WASHINGTON (Reuters) - The United States plans deeper engagement with Sudan’s government, rather than further isolating Khartoum as President Barack Obama advocated last year, a U.S. official said on Saturday.
The policy change envisages a mix of “incentives and pressures,” but there are no immediate plans to ease sanctions on Khartoum, which the United States has accused of genocide in the war-ravaged western Darfur region, the official said.
Secretary of State Hillary Clinton was due to unveil the new approach on Monday but there could still be changes, said the U.S. official, who spoke on condition of anonymity.
Some human rights groups, frustrated by the world’s failure to end the humanitarian crisis in Darfur, have expressed disappointment at Washington’s failure to take the tough line on Sudan that Obama supported during his campaign.
The United Nations estimates that as many as 300,000 people have died and more than two million have been driven from their homes in Darfur since 2003, when mostly non-Arab rebels took up arms against the government.

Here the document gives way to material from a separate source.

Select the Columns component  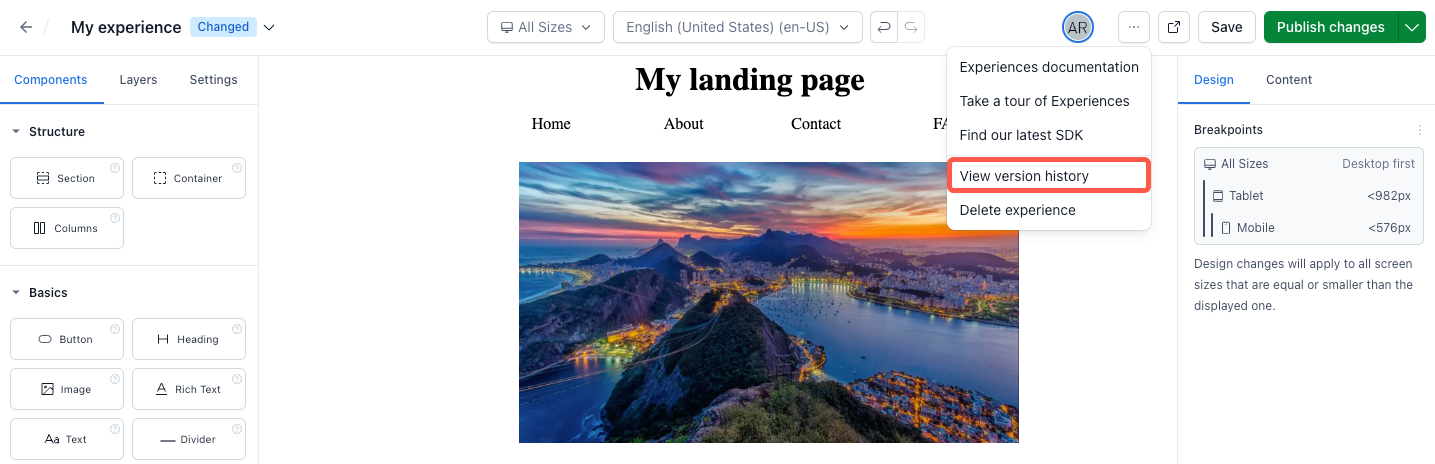(67, 228)
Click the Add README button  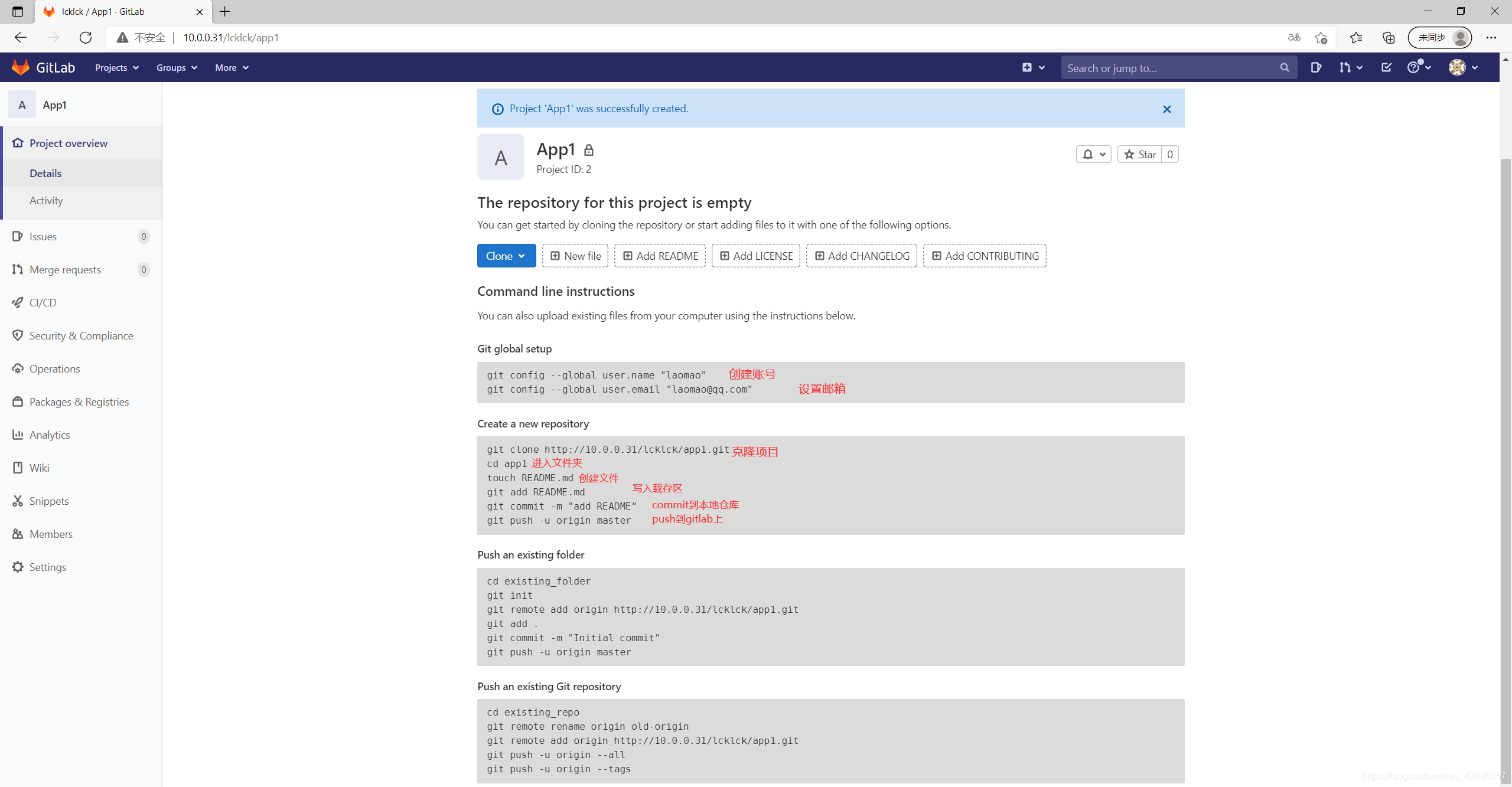point(660,256)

Khartoum puts the death toll closer to 10,000.
The planned policy change reflects the beliefs of Scott Gration, whom Obama appointed in March as a special envoy Sudan, the U.S. official said.

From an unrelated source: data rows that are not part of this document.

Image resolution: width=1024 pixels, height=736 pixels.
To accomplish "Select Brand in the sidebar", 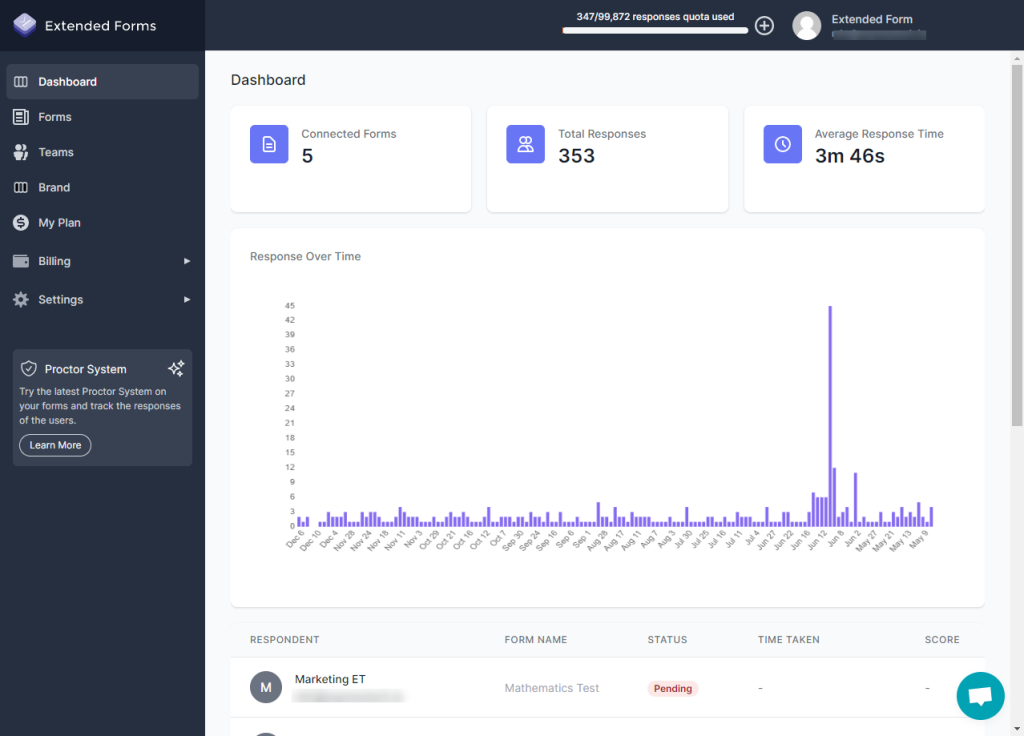I will (x=54, y=187).
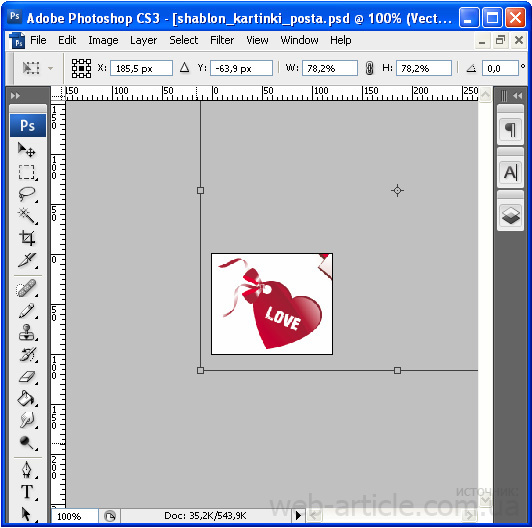The width and height of the screenshot is (532, 528).
Task: Select the Move tool
Action: click(26, 150)
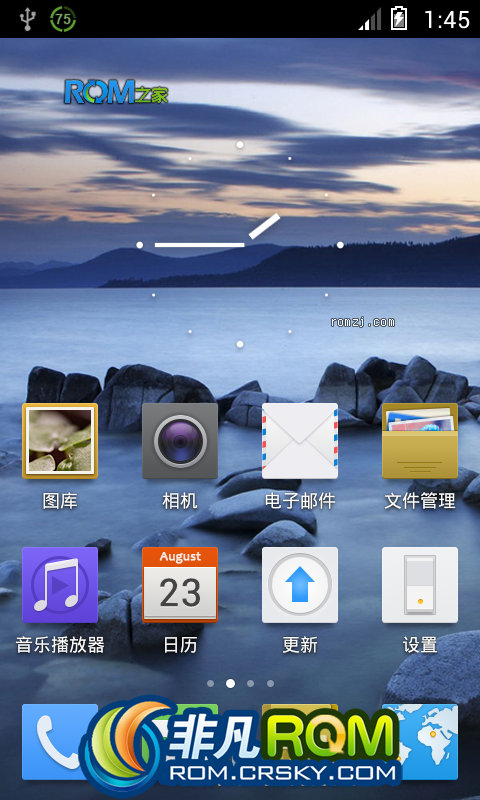The height and width of the screenshot is (800, 480).
Task: Tap the signal strength indicator
Action: pyautogui.click(x=370, y=19)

Gration has argued that Sudan’s many problems can only be resolved with the cooperation of the government of President Omar Hassan al-Bashir. “His point has been that you are not going to be able to bring peace to Sudan unless you work with Bashir,” the official said.
In March, the International Criminal Court in The Hague issued an arrest warrant for Bashir for war crimes.

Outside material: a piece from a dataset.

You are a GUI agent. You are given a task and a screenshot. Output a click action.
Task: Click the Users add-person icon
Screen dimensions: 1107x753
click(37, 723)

The U.S. official said he did not expect direct talks with Bashir, but that “my understanding is that the administration is not planning any immediate lifting of sanctions.”
The intent was to test Khartoum’s willingness to take steps to end the conflict in Darfur and implement a 2005 North-South peace agreement on a specific timeline before there is any move toward dropping sanctions, the official said.
“Getting off the terrorism list is something that could happen if and only if they have taken the right steps,” he said, referring to a U.S. list of state sponsors of terrorism.
“The issue is not engagement or non-engagement, it is the terms of engagement,” said Jerry Fowler, President of the Save Darfur Coalition. “The burden of proof is on the government of Sudan. There must be concrete and lasting progress before relations can improve.”
During his campaign last year, Obama called the violence in Darfur genocide and a “collective stain on our national and human conscience.” He said he wanted stiffer sanctions on the Khartoum government.
In January, Clinton said the Obama administration was considering the creation of no-fly zones and other sanctions. But in July, Gration told lawmakers in Congress that sanctions against Sudan were counterproductive and that he did not know of any intelligence to justify Sudan remaining on the list of state sponsors of terrorism.